Cherreads

Chapter 68 - Chapter 68: Knockoff Avengers and the Green Goblin

REVIEWS AND POWERSTONES PLSSS!!!!!REVIEWS AND POWERSTONES PLSSS!!!!!REVIEWS AND POWERSTONES PLSSS!!!!!Chapter 68: Knockoff Avengers and the Green Goblin

Umbrella Corporation. Prison level.

Matthew looked at the unconscious Bullseye in front of him and, without any hesitation, casually rolled a Will Distortion-modified Las Plagas between his fingers and injected it.

His read on Bullseye was positive.

The man's abilities and track record were genuinely impressive.

Splitting an enemy's throat with a playing card. Spitting out his own tooth hard enough to punch through a skull. Killing a man at ninety meters with a toothpick.

No superheroes on the kill list. But Matthew was confident that with the right training and some custom equipment, Bullseye could become the Marvel universe's other Hawkeye.

Which led somewhere interesting.

"Am I building a knockoff Avengers?"

He let himself smile at that for a moment.

He had his knockoff Hawkeye. When was he getting around to the rest of the roster? A knockoff Black Widow, a knockoff Captain America?

Actually, Ada already covered the Black Widow slot reasonably well.

As for Captain America, enhanced Hunk could probably hold his own in that role. But if he was being honest with himself, the better fit wasn't Hunk. It was Chris Redfield, who still hadn't joined Umbrella.

Because the kind of man who could elbow a boulder weighing more than ten tons and treat it as a normal Tuesday was a specific type, and that type was Chris Redfield.

He was going to have to find a way to bring Chris and his group in. Talent sitting outside his organization was, in his view, a waste he didn't feel good about.
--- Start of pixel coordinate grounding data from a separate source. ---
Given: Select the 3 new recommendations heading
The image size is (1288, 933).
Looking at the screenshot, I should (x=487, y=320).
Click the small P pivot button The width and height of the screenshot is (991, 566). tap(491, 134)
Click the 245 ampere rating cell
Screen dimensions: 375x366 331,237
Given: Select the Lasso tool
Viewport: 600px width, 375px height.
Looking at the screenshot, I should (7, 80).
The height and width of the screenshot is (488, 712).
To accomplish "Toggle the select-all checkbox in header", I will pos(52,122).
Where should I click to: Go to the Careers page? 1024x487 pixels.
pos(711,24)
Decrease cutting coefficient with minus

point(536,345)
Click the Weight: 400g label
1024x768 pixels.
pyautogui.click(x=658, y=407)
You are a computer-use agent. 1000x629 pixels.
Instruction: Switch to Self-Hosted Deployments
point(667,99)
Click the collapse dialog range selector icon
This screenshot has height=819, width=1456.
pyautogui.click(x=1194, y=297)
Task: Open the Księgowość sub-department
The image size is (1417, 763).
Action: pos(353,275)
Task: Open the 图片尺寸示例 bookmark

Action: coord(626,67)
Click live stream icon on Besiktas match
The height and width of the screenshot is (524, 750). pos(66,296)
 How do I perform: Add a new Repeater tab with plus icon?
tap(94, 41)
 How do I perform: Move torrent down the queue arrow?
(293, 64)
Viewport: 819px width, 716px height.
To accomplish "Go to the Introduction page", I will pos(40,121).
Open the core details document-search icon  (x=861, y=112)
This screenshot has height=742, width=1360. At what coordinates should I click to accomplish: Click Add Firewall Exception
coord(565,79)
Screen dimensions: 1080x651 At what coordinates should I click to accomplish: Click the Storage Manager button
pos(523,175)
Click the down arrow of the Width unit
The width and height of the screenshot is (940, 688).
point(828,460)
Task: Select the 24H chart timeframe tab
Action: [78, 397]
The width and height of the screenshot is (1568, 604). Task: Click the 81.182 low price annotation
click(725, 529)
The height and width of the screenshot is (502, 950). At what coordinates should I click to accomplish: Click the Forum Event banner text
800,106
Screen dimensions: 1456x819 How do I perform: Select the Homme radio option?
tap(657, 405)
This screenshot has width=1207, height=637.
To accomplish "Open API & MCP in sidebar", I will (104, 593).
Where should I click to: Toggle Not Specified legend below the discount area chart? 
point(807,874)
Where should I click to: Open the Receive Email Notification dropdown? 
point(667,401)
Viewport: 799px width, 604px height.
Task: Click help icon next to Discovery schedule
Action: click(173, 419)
Building out a real knockoff Avengers would take time regardless. The originals included things that were well outside the normal scale. But it was an interesting idea. Worth actually pursuing if the opportunity came together.

Tap. Tap.

Matthew looked at Bullseye, whose convulsions had run their course, and tapped his face lightly.

Bullseye came around with some initial confusion on his face.

Then he saw Matthew.

The confusion disappeared. What replaced it was pure, unrestrained fervor.

Like a fanatic with a belief branded directly into his brain.

"My lord!"

He flipped onto his knees and pressed his lips gently to the toe of Matthew's shoe, with the complete sincerity of a loyal hound.

Matthew watched this and felt his skin crawl.

Which was fine. It was exactly what he had asked for.

Loyal. Fanatical. Point him at something and he hits it.

"How do you feel?" Matthew asked.

Bullseye's fervor intensified further. "My lord. I have never felt this well. Not once in my life."

"Thank you for this gift."

"Just call me Boss."

"As you wish, Boss."

Bullseye's addition to the organization produced no ripples whatsoever.

On Matthew's instruction, Bullseye changed his appearance entirely and adopted a new face.

Nobody inside Umbrella even noticed that a man named Lester had been added to the roster.

The next day.

News of unidentified intruders breaking into Fisk Tower spread across New York.

Fisk moved quickly. He issued a public statement explaining that the incident had been a prank arranged by a friend, that no one had been harmed, and that everything was resolved.

Marina, who had called the police, he fired on the grounds that she had stepped through the company door on the wrong foot.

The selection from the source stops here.